- **EXERCISE INPUTS**:
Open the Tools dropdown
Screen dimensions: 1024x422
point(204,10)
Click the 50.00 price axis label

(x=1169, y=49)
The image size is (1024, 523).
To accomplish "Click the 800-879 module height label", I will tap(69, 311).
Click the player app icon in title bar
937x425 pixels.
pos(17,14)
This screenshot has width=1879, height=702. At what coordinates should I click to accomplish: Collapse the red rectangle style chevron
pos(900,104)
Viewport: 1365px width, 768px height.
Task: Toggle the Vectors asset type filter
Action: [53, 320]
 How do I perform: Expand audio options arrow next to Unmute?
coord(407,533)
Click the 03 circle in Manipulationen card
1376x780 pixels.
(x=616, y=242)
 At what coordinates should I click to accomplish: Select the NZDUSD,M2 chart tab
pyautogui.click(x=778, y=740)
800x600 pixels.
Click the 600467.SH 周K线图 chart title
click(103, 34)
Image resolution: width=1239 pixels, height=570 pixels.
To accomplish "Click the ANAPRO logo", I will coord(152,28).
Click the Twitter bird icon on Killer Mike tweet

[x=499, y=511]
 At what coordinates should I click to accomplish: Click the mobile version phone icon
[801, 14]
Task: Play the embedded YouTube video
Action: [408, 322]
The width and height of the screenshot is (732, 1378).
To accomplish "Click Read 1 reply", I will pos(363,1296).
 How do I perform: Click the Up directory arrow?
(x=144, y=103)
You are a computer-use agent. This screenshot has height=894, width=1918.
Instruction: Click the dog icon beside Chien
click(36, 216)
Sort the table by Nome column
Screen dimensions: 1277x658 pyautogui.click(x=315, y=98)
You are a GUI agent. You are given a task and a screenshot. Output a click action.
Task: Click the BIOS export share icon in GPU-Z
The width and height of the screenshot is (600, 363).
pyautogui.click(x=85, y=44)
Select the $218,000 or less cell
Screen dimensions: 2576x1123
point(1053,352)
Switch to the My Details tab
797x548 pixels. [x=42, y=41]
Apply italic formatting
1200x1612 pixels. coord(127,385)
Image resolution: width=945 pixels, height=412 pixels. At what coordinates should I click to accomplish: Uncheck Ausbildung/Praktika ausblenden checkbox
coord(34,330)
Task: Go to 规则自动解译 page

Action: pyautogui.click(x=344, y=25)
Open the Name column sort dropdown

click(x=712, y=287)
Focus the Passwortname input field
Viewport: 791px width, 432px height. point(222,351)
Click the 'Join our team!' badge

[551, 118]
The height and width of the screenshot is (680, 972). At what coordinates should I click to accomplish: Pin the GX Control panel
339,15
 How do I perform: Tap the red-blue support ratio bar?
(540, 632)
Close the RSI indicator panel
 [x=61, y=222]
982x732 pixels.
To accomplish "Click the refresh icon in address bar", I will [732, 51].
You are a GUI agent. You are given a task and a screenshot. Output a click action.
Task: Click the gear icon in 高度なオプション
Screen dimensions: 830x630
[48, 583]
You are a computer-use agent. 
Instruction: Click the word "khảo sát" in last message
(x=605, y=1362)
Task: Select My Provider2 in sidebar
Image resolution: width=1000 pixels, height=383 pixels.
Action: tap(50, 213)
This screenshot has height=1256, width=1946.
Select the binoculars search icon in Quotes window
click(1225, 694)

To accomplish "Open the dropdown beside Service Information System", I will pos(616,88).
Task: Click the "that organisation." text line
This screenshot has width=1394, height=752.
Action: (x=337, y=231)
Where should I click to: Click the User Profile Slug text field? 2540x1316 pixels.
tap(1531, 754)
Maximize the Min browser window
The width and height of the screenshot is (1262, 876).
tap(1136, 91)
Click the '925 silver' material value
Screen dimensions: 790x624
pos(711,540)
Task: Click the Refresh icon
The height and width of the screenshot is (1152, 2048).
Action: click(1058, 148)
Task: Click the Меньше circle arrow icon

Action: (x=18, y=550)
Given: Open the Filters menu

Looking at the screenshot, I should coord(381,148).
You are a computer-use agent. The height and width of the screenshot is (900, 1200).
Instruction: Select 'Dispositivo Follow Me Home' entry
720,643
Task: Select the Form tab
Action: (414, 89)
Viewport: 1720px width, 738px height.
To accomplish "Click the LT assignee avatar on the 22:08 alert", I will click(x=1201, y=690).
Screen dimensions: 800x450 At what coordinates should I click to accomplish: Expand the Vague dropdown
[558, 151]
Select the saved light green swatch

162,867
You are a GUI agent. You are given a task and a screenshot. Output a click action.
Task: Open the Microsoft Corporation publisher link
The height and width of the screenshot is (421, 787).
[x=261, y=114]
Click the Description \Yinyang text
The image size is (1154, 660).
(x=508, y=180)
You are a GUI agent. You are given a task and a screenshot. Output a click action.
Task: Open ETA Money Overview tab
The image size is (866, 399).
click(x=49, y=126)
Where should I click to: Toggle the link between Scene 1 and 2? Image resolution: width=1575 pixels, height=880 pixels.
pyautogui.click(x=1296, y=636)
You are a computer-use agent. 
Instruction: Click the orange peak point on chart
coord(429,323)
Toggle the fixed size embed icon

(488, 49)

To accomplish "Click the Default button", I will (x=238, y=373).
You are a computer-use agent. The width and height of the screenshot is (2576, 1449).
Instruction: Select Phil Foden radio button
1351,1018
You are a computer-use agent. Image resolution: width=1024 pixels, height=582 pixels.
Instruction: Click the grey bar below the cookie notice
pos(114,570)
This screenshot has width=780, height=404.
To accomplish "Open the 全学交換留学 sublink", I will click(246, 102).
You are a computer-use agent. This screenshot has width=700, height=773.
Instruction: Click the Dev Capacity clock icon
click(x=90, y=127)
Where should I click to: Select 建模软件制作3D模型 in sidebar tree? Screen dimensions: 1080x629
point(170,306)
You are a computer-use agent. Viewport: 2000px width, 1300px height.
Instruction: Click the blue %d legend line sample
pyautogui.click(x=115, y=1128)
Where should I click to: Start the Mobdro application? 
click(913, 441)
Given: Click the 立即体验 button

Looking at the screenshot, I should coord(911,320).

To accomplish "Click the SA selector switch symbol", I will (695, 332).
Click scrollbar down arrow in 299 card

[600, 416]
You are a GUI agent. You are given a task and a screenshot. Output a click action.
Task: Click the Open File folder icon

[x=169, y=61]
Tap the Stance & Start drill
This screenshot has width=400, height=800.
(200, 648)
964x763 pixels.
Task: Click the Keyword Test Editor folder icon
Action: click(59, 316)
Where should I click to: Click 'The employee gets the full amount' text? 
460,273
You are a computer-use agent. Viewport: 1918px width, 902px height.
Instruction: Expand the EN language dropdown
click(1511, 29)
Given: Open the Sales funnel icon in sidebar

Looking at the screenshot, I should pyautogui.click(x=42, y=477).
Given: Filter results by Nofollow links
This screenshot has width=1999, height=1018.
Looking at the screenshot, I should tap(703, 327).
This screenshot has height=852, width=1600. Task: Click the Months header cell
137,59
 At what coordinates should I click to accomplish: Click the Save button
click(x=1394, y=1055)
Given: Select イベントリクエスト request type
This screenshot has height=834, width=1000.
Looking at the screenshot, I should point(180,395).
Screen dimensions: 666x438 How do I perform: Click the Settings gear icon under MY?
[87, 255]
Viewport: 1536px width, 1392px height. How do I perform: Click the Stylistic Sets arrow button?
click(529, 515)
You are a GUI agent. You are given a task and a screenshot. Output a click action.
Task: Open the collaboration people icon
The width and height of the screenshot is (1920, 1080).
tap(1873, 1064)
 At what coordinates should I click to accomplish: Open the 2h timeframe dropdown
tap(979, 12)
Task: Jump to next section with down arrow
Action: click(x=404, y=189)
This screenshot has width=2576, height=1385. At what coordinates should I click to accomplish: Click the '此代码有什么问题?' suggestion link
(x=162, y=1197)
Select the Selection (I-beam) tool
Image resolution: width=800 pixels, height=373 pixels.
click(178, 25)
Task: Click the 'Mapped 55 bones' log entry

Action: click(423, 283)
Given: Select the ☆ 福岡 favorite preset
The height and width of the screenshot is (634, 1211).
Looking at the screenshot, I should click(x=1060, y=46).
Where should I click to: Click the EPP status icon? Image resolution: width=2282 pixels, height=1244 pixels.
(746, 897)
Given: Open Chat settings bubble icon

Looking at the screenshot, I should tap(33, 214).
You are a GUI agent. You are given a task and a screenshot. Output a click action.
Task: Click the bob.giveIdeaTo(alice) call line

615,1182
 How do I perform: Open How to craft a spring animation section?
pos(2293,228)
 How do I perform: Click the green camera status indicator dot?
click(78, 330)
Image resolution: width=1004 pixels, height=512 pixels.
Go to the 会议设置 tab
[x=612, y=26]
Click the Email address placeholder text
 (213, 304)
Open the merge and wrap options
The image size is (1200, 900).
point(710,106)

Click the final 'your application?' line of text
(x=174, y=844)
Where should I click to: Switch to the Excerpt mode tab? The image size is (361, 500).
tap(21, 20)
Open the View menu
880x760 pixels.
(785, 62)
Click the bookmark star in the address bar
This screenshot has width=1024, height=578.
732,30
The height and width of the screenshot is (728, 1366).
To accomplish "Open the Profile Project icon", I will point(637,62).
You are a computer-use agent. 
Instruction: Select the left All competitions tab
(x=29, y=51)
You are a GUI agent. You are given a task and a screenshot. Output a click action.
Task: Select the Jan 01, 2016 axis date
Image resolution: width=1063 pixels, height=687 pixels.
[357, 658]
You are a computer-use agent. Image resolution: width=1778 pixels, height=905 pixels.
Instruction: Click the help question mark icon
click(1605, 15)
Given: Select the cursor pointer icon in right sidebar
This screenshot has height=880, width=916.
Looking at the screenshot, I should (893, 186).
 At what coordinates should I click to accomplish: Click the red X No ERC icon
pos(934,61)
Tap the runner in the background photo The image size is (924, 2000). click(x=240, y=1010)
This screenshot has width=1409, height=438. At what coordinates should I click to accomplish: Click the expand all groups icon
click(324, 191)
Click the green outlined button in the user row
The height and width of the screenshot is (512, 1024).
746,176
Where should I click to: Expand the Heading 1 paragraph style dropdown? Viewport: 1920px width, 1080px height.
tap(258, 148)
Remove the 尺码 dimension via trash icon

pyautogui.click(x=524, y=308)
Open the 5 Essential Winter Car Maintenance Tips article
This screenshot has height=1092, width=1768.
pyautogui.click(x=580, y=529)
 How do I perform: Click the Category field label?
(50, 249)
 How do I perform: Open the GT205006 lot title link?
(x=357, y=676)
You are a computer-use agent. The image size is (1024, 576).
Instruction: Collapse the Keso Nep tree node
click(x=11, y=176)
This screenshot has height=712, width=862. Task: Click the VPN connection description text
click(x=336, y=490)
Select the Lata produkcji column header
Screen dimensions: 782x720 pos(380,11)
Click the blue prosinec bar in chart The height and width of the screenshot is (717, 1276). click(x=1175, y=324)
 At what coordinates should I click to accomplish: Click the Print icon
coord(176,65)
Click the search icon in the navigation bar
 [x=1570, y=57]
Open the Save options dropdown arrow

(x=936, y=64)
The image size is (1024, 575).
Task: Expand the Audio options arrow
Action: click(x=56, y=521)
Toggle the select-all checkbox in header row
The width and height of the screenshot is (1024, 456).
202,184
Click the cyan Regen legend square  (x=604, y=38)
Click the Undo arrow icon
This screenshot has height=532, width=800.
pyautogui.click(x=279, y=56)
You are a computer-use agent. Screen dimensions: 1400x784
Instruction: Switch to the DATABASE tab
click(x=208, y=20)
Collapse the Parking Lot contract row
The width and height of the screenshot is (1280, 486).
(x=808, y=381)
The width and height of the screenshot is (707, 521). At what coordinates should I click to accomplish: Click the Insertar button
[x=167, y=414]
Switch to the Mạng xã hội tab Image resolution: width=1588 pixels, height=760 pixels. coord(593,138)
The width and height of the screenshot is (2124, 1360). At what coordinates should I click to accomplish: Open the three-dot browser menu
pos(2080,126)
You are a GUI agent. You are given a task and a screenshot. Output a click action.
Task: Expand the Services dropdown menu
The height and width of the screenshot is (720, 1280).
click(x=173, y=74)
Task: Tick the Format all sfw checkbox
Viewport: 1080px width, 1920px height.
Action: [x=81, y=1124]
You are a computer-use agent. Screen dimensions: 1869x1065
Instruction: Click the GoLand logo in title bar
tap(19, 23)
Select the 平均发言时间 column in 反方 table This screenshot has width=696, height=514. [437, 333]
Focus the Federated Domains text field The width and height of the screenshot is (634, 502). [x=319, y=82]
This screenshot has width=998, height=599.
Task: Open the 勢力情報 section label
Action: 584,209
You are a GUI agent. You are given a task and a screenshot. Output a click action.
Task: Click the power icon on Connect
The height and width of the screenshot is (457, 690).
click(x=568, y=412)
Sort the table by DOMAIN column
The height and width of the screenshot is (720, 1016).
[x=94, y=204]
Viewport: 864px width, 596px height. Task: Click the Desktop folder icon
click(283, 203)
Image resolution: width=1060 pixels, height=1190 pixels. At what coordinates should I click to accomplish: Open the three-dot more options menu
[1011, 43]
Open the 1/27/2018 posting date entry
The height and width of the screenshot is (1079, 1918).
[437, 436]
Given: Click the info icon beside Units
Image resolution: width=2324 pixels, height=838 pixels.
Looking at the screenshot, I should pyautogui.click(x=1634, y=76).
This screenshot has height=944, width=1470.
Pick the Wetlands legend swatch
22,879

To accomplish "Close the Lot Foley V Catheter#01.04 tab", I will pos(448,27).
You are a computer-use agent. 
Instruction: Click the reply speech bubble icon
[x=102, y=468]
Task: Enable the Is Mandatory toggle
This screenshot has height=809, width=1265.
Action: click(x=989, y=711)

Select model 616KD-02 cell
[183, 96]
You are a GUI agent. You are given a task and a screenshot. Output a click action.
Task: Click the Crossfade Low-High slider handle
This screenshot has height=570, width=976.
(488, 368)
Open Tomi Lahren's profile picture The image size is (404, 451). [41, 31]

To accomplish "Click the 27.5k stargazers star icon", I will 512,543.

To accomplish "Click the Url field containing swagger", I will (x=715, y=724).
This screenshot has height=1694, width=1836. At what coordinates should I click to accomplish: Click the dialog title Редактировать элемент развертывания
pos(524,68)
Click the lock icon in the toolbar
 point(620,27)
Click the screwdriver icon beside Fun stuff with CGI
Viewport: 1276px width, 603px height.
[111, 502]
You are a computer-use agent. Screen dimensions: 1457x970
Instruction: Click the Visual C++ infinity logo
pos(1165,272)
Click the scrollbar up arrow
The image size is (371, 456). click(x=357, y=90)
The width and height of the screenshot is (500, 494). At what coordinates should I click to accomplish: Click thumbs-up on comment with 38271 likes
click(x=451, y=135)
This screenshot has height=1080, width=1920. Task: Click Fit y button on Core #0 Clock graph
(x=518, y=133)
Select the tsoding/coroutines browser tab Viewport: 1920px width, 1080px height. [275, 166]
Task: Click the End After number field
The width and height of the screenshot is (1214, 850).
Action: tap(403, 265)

- **DIRECTION**: Rewrite the lines of material between the one containing "Where should I click to: Click the EPP" and the one containing "Looking at the screenshot, I should tap(33, 214).", inclusive, changing "bubble" to "balloon" and keeping everything else identical.

- **COMPLETED EXERCISE**:
Where should I click to: Click the EPP status icon? Image resolution: width=2282 pixels, height=1244 pixels.
(746, 897)
Given: Open Chat settings balloon icon

Looking at the screenshot, I should tap(33, 214).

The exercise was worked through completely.